I even made a cinnamon swirl version of this bread as well.  Yummy!

My only issue with the recipe was that it made two loaves.  That might not be a concern for most people because I have found this bread freezes very well.  Just eat one loaf and then freeze the other.

However, my family is goofy.  If they know it's been frozen, they won't eat it.  And I like to bake each weekend, so I was getting really stocked up on bread.  My neighbors are on a eat healthy, lose weight plan for the new year, so I can't send the extra loaf to them.  I needed a way to cut this recipe down to one loaf.  I'd been scared to try it until now - because I had always been told baking was very precise and you can't change the recipes. 

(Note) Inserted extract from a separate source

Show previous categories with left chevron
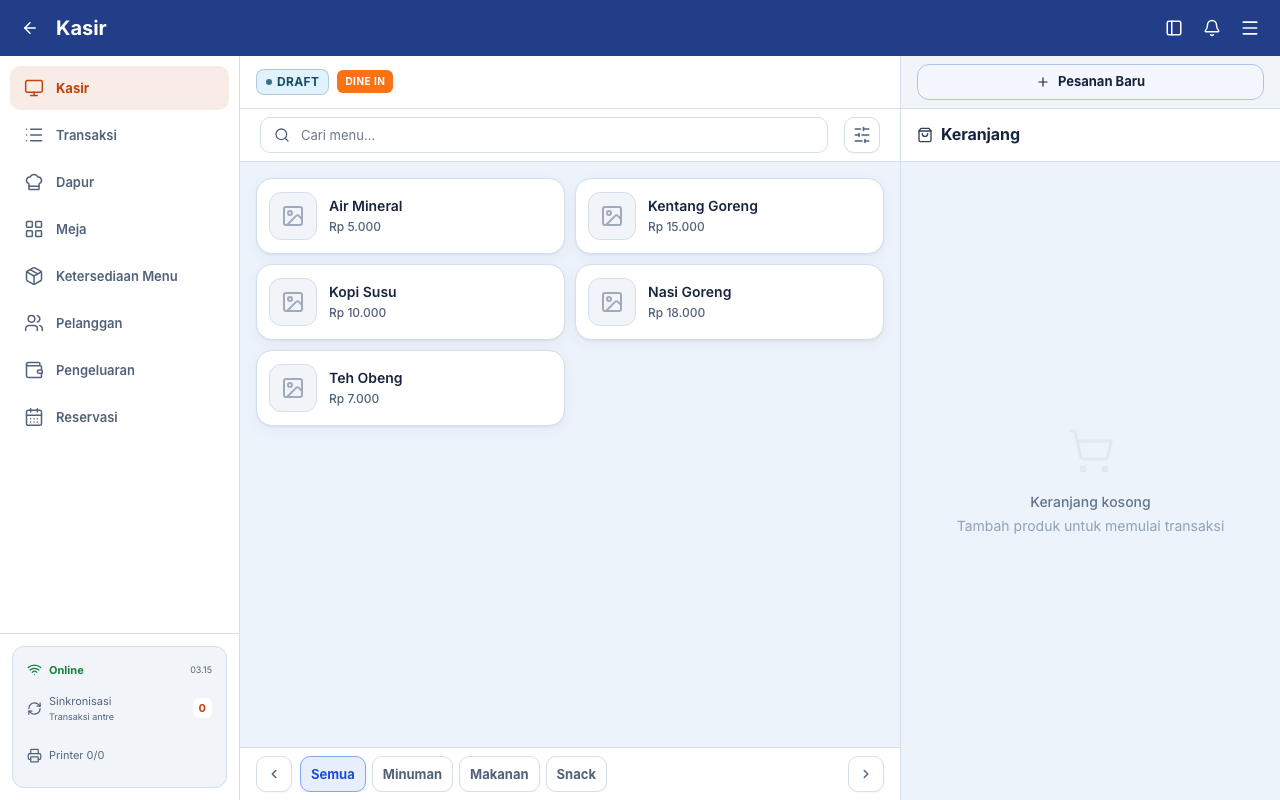The height and width of the screenshot is (800, 1280). point(274,774)
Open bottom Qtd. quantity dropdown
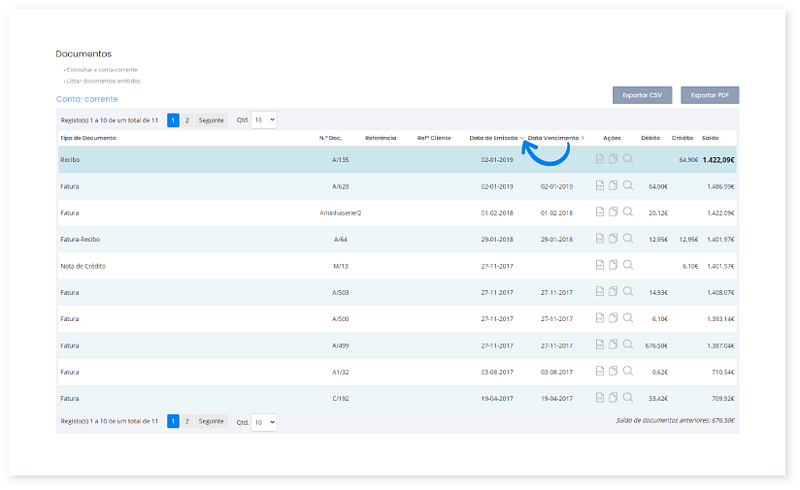The image size is (800, 490). 264,422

I am not a precise cook.  I do not like to be told what to do.  I am very onry honry ornery that way.  How dare a recipe tell me what to do!

And can I just tell you how long it took me to figure out how to spell ornery?  I am a terrible speller, and it's very difficult to look up a word to figure out how to spell it when you don't even have a clue as to where to start.

Anyway - I adjusted the original recipe and it worked just perfectly.  Here's the new measurements. 

You can follow them, or not.  I'm not going to be the one to tell you what to do. 

  • 2/3 cup of 7-grain hot cereal mix
  • 1 1/4 cup of boiling water
  • 1 1/2 cup unbleached all-purpose flour
  • 3/4 cup whole wheat flour (or whole wheat white flour)
  • 4 Tbsp honey
  • 2 Tbsp butter, melted
  • 1 1/4 tsp instant yeast
  • 1 1/2 tsp kosher salt
  • 1//4 cup old-fashioned rolled oats
If you have any questions about what the hot cereal mix looks like, or the yeast I used, check the original version of the recipe here.  There are pictures of those items in that post.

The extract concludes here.